‘What constitutional abyss!’
Attorney-General and Minister of Legal Affairs Basil Williams
Attorney-General and Minister of Legal Affairs Basil Williams

– AG raps Bar Council’s doomsday prediction about Guyana’s future if Parliament not convened by April 30

By Svetlana Marshall

ATTORNEY-General and Minister of Legal Affairs Basil Williams insists that Article 69 of the Constitution is more directory rather than mandatory, as has been established by the Court of Appeal back in 2006.

He made the foregoing observation in dismissal of the Bar Council of the Guyana Bar Association’s dire warning that Guyana is headed for a ‘Constitutional abyss’, should Parliament not be convened by April 30.

In a statement issued recently, the Bar Council, in urging the Guyana Elections Commission (GECOM) to be quick about the execution of the National Recount, said the Constitution mandates that Parliament be convened no later than four (4) months after its dissolution.
Said the Council in its statement: “Article 69 of the Constitution of Guyana mandates that, on dissolution, the next session of Parliament must commence no later than four (4) months from the end of the preceding session. The last session of Parliament was dissolved on December 30, 2019. The next session of Parliament must therefore begin no later than April 30, 2020.” Warning that the Constitutional clock is ticking, the Association urged the Elections Commission to declare the results of the 2020 Elections “within the shortest possible time”, so that the next session of Parliament can commence, as constitutionally prescribed, no later than April 30, 2020.

Begging to differ, the Attorney-General said that the Bar Council has presented nothing but “half-truths” to the people of Guyana. “The Bar Council had a duty to fully disclose that, though Article 69 of the Constitution provides that on dissolution, the next session of Parliament must be convened no later than four months from the end of the preceding session, the Court of Appeal of Guyana, in 2006, upheld the decision of Chief Justice Carl Singh that the four-month timeline was directory and not mandatory,” Williams said on Saturday.

The case at reference, Civil Appeal No.79 of 2006, was appealed by the Leadership of the Alliance for Change (AFC), challenging the People’s Progressive Party/Civic (PPP/C)’s convening of the new Parliament, not on September 2, 2006, but on September 28, 2006, almost five, and not the prescribed four, months later.

NARY A WORD
The Attorney-General is contending that back when this occurred, the Bar Council did not make an issue about its constituting a constitutional abyss.

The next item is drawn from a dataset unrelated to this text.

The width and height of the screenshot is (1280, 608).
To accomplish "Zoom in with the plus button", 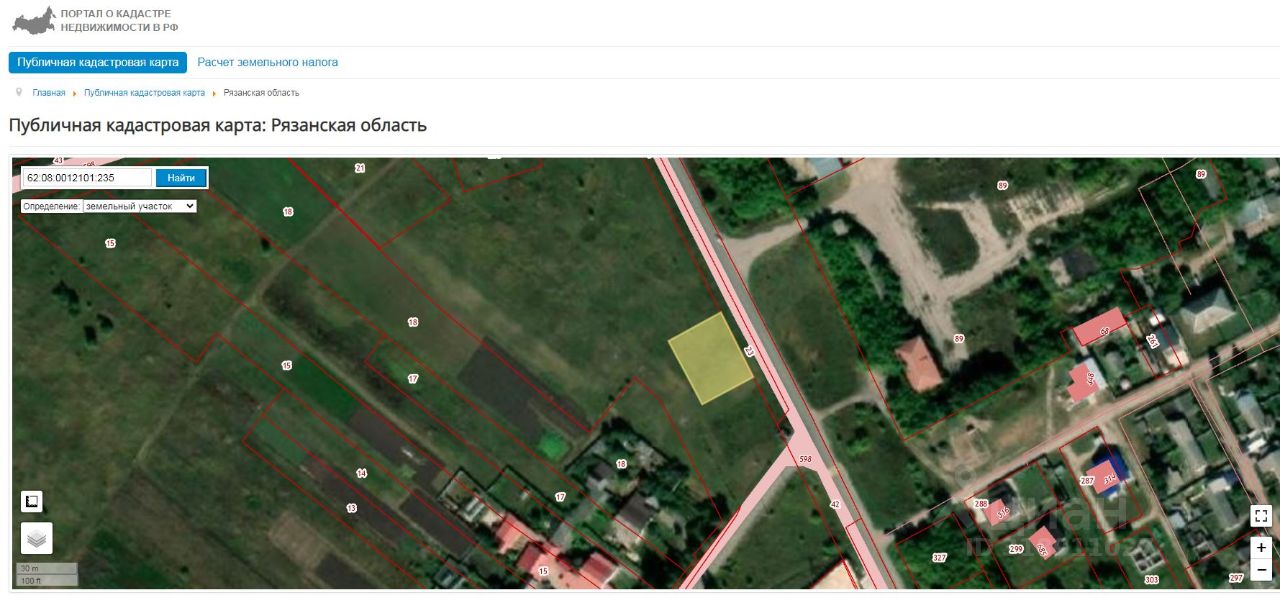I will pyautogui.click(x=1261, y=547).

The Civil Appeal was occasioned by a decision by the then elected President, Bharrat Jagdeo to convene Parliament weeks after the constitutional timeline. The AFC had argued back then that the 9th Parliament should have been convened by September 2, 2006, on the grounds that the 8th Parliament was dissolved on May 2, 2006 to pave way for General and Regional Elections in August that year. “In the 2006 elections,” the AG reasoned, “there was no pandemic that required social distancing, nor Court challenge before the declaration of the results of the elections as at present, and the evidence showed a deliberate intention on the part of the PPP/C to ignore the four-month timeline in Article 69.”

He added: “Jagdeo had thrown the kitchen sink at Article 69 at the 2006 elections.”
The Attorney-General also pointed to the fact that Jagdeo was sworn in as President on September 2, 2006, the very date on which Parliament should have been convened. He’d even appointed his Ministers even before their names were extracted by the Representative of the PPP/C’s list, and before the first session of Parliament commenced.

“Despite this blatant noncompliance with Article 69 by these actions coming after the four months required therein,” AG Williams said, “the Court held that they were valid and Constitutional.”

The Attorney-General expressed the hope that GECOM’s lawyers would respond to the “vituperation and abuse” directed towards the Elections Commission and its Secretariat by the Bar Council. Nonetheless, he urged GECOM not to be distracted from its constitutional mandate, as envisaged in Articles 62 and 162 of the Constitution, to independently supervise and conduct elections in Guyana, in order to deliver credible elections.

The Attorney-General made it pellucid that Guyana would not, in 2020, descend into any constitutional abyss, were GECOM, in all the prevailing circumstances in the pursuit of democracy, unable to meet the April 30, 2020 timeline.